▸ **TO DO**
1: List every network protocol named in the QUIC discussion.
2: Reproduce the passage of the QUIC discussion that opens with the words containing "So the root" and closes with "you think, sleevi?".
3: Answer these questions about the QUIC discussion:
(a) What event number is given for the new request?
(b) Which function in HttpNetworkTransaction did rch look at?
(c) How long a pause did rch see before the failed request was sent?

▸ **SELECTED TEXT**
☆ ☆ ☆
So the root of the problem is that this request is being made before the network is ready, apparently. But that's not terribly satisfying.

I *think* that if QUIC were not being used, then TCP sockets would be closed on suspend and we'd try to create a new connection which would also fail. I wonder what's different.

QUIC isn't currently wired up to close connections on suspend, but we could consider doing this. (We almost did this to deal with an Android problem, but this signal does not exist on Android). I'll cook up a CL to do this. What do you think, sleevi?
rch: That may paper over the symptom, but I'm curious from our past discussions (and in the original description), if it's still not an issue similar to:

"we were wondering if QUIC is perhaps triggering different logic than HttpNetworkTransactions' logic for handling when the underlying StreamSocket was a keep-alive socket to be reused."

That is, why is the new request (Event 721390) not treating the QUIC_SESSION_CLOSED 'similar to' when a new HTTP/1 socket is pulled from the pool, attempted to be used, but for various reasons (e.g. timeout, network issue, etc) is no longer viable. In the H/1 case, a new socket is grabbed and the request attempted.

The obvious con to "always treat the 2nd and subsequent stream on an H/2 & QUIC 'as if' they were reused connections from a pool" would be that it would potentially cause a lot more request reissuance, but it would do so in a non-user-observable way, right?

Closing based on suspect seems like it would work, but be pretty heavy-handed - it's worst behaviour is when everything is fine. The above proposal (making H/2&QUIC like H/1) seem like they would only exhibit the worst behaviour when things were REALLY wrong.

Comment 23 by rch@chromium.org, Dec 15 2016

Yeah, I thought about that. So I looked at HandleIOError in HttpNetworkTransaction and it does not appear to handle ERR_ADDRESS_UNREACHABLE:

https://cs.chromium.org/chromium/src/net/http/http_network_transaction.cc?rcl=1481818704&l=1504

I might be misreading, but it seemed like ERR_ADDRESS_UNREACHABLE would not be handled by this code and would bubble up the stack. Am I looking in the wrong place?
No, you're reading correctly, but I think it's because the UDP vs TCP errors will surface differently. That is, a reused TCP socket (even on resume) "shouldn't" result in ERR_ADDRESS_UNREACHABLE if it had been disconnected (it'd manifest as ERR_SOCKET_NOT_CONNECTED or _RESET/_CLOSED/_ABORTED), but the QUIC code, being UDP based, would.

That's why I think it manifests when QUIC is enabled - even under H/2-over-TLS, it manifests as _RESET/_CLOSED/_ABORTED - but QUIC, being UDP, wouldn't, and so manifests more fully up the stack.

Comment 25 by rch@chromium.org, Dec 16 2016

sleevi: Looking at the QUIC_SESSION event in net_internals, I see an apparent 17s pause before the failed request is sent. Presumably, much more than 17s actually elapsed.
☆ ☆ ☆
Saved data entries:
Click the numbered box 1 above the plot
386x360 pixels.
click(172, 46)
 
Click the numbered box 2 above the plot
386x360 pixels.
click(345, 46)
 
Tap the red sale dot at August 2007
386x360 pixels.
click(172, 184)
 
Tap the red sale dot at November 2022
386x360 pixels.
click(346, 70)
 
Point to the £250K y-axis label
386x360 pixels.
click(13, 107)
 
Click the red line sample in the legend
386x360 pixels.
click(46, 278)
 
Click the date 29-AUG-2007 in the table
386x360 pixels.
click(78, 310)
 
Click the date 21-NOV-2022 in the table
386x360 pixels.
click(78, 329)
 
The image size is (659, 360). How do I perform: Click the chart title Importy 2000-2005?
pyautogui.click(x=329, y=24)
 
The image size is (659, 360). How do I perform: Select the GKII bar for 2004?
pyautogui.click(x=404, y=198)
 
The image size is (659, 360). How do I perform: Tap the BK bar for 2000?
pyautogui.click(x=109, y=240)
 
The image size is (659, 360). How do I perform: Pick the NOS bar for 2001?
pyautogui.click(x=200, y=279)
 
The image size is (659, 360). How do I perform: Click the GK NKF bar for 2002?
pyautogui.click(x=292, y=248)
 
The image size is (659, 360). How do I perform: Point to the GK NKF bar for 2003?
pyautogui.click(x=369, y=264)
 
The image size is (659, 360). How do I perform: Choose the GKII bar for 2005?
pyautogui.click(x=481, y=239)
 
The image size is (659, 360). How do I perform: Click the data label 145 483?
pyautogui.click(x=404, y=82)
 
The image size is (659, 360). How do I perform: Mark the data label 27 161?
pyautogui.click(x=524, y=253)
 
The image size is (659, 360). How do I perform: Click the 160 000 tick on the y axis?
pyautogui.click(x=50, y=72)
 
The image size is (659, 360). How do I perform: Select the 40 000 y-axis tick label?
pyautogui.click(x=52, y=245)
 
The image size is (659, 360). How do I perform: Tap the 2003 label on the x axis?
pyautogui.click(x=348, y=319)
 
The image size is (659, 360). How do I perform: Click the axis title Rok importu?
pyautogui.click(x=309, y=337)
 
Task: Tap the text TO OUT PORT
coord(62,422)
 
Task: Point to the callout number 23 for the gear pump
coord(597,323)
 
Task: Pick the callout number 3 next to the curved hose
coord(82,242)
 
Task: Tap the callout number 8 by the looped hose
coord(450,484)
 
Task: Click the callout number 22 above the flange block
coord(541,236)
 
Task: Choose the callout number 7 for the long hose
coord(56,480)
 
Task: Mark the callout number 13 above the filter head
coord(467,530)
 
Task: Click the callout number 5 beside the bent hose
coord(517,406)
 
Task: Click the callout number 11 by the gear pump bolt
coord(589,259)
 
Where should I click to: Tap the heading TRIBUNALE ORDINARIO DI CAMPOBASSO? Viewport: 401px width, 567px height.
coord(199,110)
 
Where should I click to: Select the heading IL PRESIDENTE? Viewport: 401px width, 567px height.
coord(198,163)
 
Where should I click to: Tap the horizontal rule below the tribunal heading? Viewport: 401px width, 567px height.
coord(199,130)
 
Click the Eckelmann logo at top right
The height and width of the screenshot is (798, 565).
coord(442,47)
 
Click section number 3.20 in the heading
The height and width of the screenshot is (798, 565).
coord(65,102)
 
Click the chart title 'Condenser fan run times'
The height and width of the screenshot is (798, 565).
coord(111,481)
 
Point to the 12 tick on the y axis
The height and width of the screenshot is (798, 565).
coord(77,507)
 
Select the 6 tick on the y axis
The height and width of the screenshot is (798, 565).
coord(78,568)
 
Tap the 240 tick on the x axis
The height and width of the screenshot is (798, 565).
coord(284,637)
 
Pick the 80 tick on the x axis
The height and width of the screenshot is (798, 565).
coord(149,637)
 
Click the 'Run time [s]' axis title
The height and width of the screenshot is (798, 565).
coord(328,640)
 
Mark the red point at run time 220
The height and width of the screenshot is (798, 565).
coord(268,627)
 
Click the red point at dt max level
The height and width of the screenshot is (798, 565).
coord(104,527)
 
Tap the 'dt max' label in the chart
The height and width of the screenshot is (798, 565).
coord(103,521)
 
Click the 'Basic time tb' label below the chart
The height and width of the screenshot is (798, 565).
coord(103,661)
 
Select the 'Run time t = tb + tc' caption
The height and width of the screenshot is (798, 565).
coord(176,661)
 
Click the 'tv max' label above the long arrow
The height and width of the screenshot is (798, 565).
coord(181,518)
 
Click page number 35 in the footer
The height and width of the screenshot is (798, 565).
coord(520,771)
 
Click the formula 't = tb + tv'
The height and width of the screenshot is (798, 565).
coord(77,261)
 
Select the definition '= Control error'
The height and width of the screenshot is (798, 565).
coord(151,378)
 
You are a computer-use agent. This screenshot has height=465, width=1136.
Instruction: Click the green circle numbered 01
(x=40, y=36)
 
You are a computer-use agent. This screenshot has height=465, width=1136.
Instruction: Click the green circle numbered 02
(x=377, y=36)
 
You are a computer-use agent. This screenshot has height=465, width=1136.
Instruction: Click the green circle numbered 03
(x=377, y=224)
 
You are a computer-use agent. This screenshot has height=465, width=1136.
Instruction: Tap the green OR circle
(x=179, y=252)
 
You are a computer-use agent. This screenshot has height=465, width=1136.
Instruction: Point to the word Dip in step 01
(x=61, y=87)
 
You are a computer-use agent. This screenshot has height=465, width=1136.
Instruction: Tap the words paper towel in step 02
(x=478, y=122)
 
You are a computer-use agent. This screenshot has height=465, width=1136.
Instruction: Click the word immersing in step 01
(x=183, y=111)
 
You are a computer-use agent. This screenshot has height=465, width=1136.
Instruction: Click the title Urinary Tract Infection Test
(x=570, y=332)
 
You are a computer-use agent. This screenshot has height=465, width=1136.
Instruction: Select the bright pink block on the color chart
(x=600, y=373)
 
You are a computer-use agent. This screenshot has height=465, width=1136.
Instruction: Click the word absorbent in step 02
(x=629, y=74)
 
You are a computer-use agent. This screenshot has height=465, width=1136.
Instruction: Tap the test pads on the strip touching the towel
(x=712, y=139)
☆ ☆ ☆
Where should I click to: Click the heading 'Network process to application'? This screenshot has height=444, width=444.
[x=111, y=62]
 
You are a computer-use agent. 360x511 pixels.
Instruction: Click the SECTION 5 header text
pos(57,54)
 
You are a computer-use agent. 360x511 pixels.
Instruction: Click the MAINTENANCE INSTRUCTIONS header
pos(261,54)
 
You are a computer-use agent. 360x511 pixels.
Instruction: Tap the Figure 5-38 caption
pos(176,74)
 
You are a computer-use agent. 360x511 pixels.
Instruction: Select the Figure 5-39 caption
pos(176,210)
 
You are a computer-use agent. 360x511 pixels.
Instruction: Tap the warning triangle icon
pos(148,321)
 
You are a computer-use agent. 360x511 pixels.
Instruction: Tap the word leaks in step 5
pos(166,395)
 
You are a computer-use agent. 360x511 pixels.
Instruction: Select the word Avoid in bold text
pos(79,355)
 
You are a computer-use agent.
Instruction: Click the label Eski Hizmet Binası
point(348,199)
☆ ☆ ☆
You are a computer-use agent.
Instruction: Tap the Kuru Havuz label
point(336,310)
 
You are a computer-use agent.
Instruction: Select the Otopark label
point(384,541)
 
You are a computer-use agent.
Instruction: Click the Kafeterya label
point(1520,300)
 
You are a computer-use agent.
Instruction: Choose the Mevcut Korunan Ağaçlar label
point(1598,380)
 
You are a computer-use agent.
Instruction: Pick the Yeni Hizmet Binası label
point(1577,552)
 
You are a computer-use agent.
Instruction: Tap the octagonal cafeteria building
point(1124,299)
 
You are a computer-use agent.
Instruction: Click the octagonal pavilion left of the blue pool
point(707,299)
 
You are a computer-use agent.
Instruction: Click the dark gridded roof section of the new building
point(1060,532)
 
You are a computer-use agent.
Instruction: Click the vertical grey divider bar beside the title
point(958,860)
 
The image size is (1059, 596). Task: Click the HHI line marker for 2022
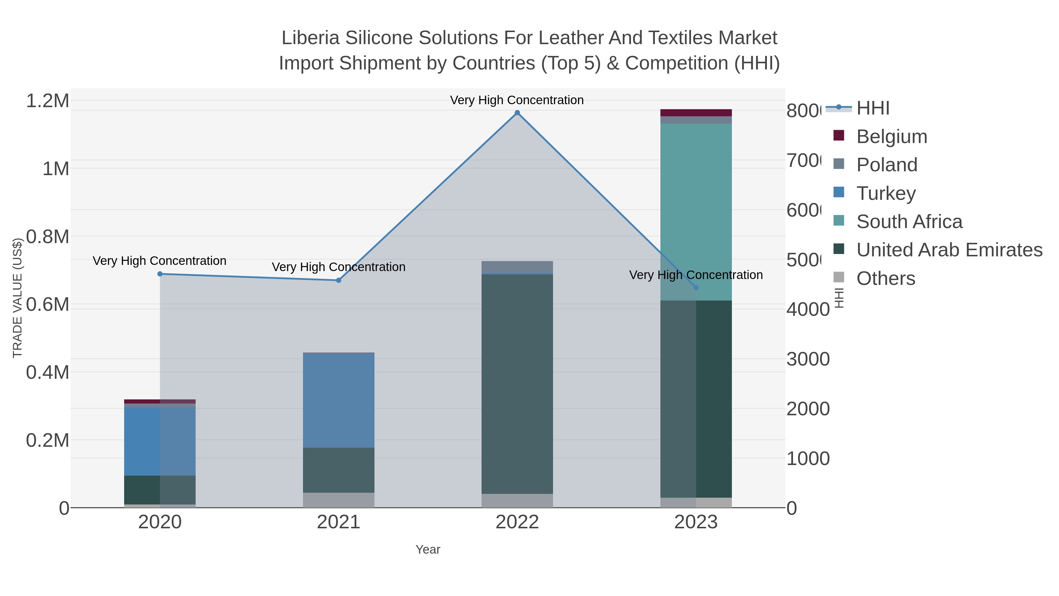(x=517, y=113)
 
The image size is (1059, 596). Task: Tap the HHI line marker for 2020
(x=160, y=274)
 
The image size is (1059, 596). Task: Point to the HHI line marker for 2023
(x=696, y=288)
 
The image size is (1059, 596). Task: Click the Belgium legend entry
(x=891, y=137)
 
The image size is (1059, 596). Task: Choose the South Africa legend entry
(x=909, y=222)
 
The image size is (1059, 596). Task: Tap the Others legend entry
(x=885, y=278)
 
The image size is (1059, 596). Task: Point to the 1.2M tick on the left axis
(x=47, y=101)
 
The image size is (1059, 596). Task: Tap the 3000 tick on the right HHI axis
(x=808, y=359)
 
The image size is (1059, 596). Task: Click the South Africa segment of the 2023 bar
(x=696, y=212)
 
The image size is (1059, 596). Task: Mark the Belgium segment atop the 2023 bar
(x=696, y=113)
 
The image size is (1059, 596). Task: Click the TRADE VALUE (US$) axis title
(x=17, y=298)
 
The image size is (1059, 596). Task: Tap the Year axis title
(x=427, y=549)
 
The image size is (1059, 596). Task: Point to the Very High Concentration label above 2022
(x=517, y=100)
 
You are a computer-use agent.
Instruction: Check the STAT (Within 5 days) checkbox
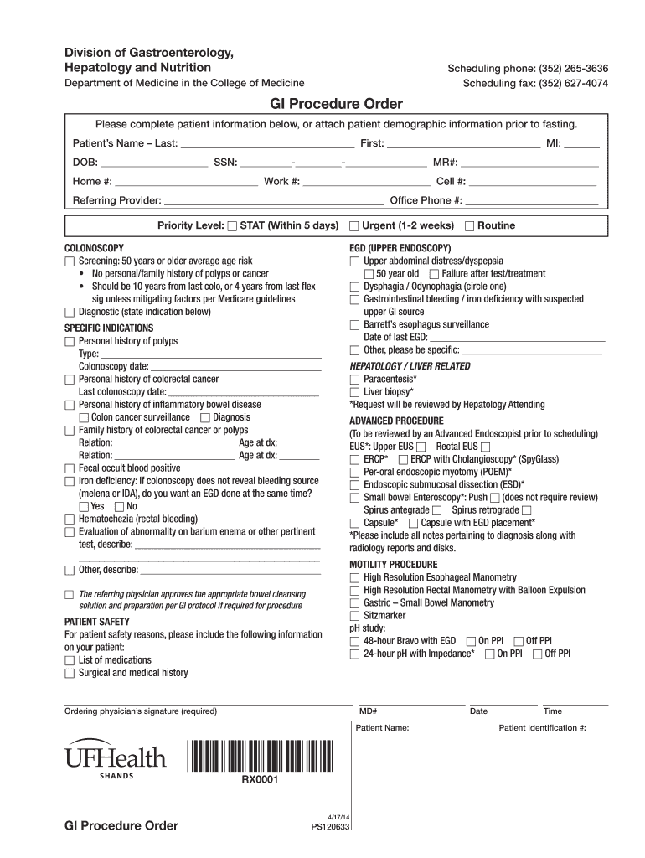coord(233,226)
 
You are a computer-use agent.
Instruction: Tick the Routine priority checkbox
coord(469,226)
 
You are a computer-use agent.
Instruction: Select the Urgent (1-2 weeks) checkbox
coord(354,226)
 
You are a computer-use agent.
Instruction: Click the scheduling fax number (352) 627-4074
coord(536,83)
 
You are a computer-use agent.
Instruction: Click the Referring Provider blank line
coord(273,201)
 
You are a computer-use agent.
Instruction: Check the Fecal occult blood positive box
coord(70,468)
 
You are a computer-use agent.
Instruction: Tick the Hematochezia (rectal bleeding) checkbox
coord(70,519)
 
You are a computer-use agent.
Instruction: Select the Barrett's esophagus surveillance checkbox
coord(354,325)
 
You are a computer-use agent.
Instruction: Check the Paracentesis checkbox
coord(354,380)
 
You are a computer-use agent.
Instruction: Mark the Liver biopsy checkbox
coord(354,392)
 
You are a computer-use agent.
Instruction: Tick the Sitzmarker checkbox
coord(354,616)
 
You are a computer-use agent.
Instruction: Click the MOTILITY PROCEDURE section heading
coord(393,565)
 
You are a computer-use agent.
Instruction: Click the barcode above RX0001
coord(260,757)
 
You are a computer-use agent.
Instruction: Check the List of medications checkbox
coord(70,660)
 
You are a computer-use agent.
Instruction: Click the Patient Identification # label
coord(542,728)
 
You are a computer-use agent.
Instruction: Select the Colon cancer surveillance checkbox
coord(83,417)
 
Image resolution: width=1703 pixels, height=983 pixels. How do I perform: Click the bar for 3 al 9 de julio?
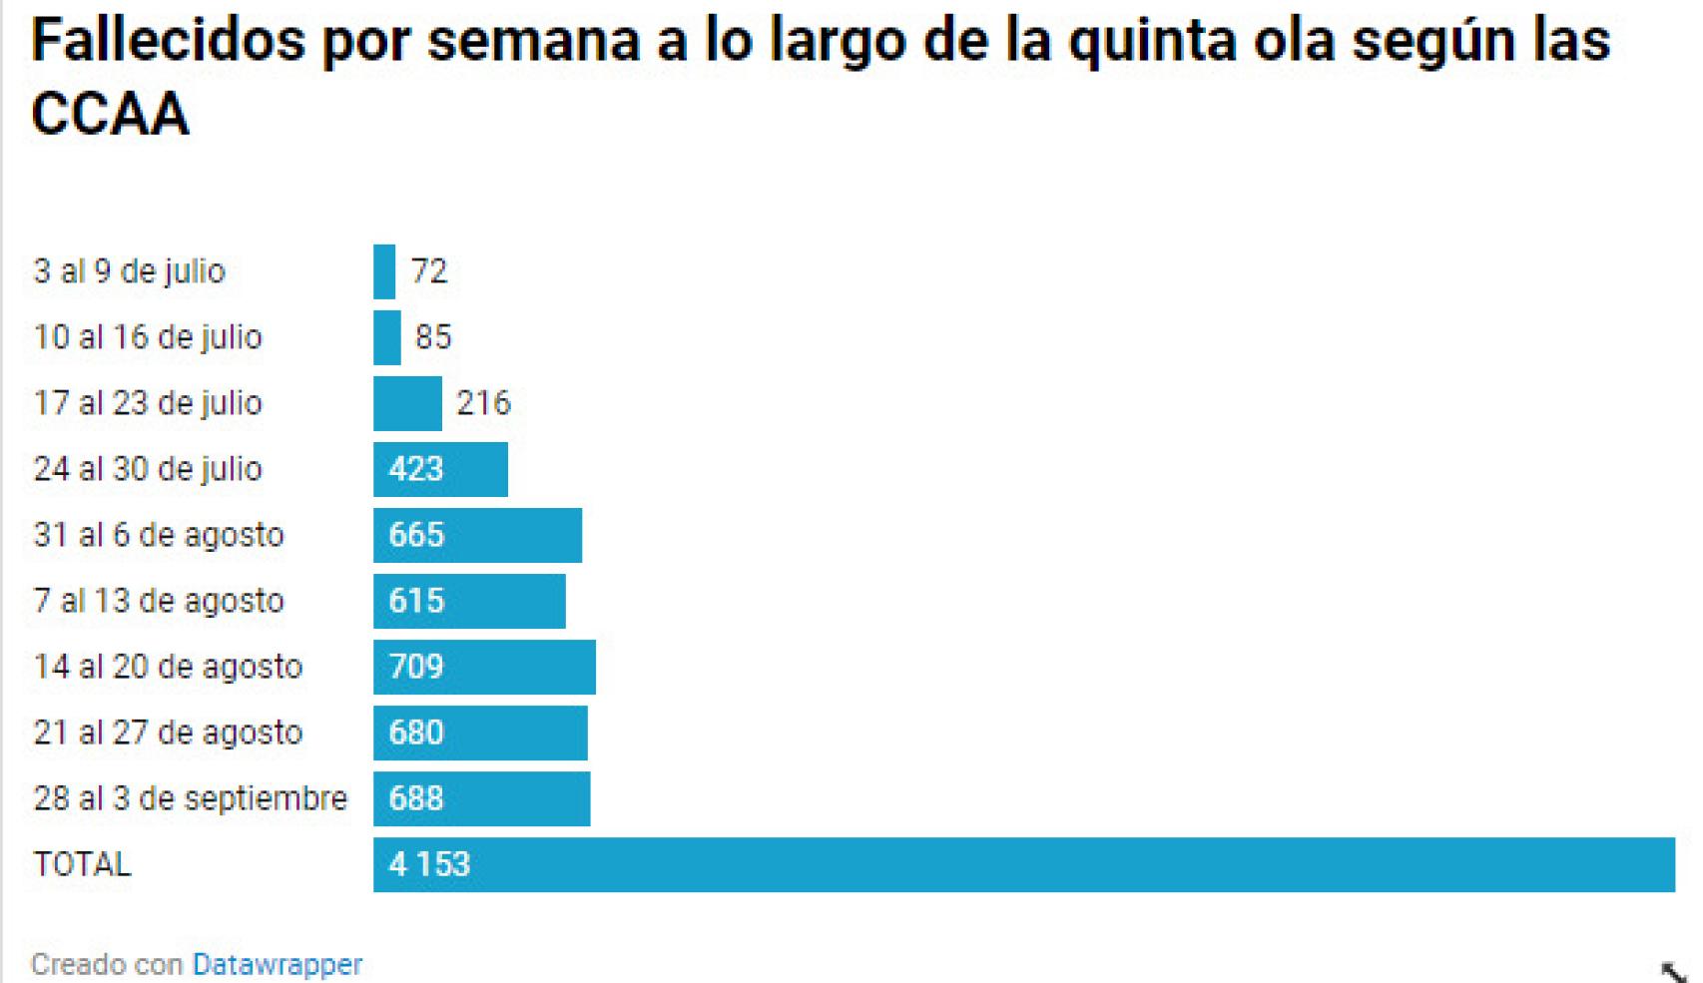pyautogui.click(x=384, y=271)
☆ ☆ ☆
▸ **SOLUTION SET**
1: QUIC, TCP, HTTP/1 (also written H/1), H/2, UDP, TLS

2:
So the root of the problem is that this request is being made before the network is ready, apparently. But that's not terribly satisfying.

I *think* that if QUIC were not being used, then TCP sockets would be closed on suspend and we'd try to create a new connection which would also fail. I wonder what's different.

QUIC isn't currently wired up to close connections on suspend, but we could consider doing this. (We almost did this to deal with an Android problem, but this signal does not exist on Android). I'll cook up a CL to do this. What do you think, sleevi?

3:
(a) Event 721390
(b) HandleIOError
(c) 17s